#### PASSAGE TO READ ####
Being true to thine own self is a challenge across life stages and performance stages.66 It is a challenge even in the quotidian performative arena of digital life. Even parents who aren’t seeking to monetize their digital lives may stage them for viewers’ consumption. You don’t need to care about making dough you stash in the bank to want baking pics that show dough becoming cookies rather than going up the dog’s nose. It seems likely that the noncommercial space would be subject to less staging than the commercial. In this space, parents lack access to the same supporting cast and crew of make-up artists, marketing consultants, and others. They also lack the same entrepreneurial goals. Thus, they are likely to prioritize other goals, like forging interpersonal connections or old-fashioned venting, which would seem to bring with it more of a premium on authenticity. But even the noncommercial space isn’t #nofilter all the time.
The same fundamental question arises in the noncommercial space: how can there be a privacy problem if the lives on display are not fully real?67 Can you have any sort of privacy interest in a depiction that is part fiction rather than all fact? The short answer is that there is a privacy problem when the portrayal draws significant material from real life, is held forth as real life, and in some fashion loops back in to inform real life.
The longer answer is that the same factors around audience, authorship, and accessibility are salient in the lay sharent realm, just as they are in the commercial sharenting space. The impact and emphasis of each differ when we’re talking about millions of viewers and a paycheck as opposed to mom’s friends from college and “playbor” (activities that blend play and profit motives).68 But there is a financial dimension even in the noncommercial realm: parents, teachers, and other trusted adults receive free or lower-cost digital services by “paying” for them with children’s data. The rise of the child digital day laborer, both in commercial and noncommercial spaces, is examined further in the following chapter.
#### DATA EXTRACTS ####
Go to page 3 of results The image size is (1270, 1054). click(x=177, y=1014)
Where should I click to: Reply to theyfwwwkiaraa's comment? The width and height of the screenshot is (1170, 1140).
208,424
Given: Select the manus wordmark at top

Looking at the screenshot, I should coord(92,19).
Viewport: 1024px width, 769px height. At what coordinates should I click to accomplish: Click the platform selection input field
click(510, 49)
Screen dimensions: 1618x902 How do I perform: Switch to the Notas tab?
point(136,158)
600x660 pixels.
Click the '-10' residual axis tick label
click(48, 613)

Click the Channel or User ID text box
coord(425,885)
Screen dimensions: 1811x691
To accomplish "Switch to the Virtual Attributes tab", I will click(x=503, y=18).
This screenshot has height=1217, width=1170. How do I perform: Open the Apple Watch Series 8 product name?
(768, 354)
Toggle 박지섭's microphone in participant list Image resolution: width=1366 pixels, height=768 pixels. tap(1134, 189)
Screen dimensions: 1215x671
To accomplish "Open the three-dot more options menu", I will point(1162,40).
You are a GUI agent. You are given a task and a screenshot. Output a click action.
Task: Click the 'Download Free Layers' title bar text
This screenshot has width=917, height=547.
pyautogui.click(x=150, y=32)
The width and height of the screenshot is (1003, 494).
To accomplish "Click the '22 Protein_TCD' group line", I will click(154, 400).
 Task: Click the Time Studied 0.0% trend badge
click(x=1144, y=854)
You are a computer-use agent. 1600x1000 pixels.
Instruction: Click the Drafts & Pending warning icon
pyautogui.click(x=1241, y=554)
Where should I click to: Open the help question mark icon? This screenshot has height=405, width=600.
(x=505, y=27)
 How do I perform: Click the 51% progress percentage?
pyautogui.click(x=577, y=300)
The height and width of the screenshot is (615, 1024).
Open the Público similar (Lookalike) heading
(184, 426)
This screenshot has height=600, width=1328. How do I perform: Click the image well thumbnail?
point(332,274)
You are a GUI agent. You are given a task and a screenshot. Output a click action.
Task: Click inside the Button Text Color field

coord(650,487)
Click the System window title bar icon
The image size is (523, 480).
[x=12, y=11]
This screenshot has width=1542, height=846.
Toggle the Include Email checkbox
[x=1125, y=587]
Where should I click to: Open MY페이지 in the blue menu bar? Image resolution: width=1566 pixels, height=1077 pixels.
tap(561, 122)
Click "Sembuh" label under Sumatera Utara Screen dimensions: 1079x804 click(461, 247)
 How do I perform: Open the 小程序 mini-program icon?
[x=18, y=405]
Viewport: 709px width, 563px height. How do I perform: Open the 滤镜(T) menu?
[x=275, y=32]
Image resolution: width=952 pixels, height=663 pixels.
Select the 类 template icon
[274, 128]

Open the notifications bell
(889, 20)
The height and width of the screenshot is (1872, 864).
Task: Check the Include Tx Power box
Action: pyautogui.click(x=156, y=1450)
####
PROBLEMS TO SOLVE:
a - In the sharenting text, repeat the passage from "The longer answer" to "the following chapter.", replacing "paycheck" with "salary".
b - Name every factor that the sharenting text says is salient in the lay sharent realm.
The listing plays no role in this exercise.

SOLUTIONS BY TASK:
a -
The longer answer is that the same factors around audience, authorship, and accessibility are salient in the lay sharent realm, just as they are in the commercial sharenting space. The impact and emphasis of each differ when we’re talking about millions of viewers and a salary as opposed to mom’s friends from college and “playbor” (activities that blend play and profit motives).68 But there is a financial dimension even in the noncommercial realm: parents, teachers, and other trusted adults receive free or lower-cost digital services by “paying” for them with children’s data. The rise of the child digital day laborer, both in commercial and noncommercial spaces, is examined further in the following chapter.

b - audience, authorship, accessibility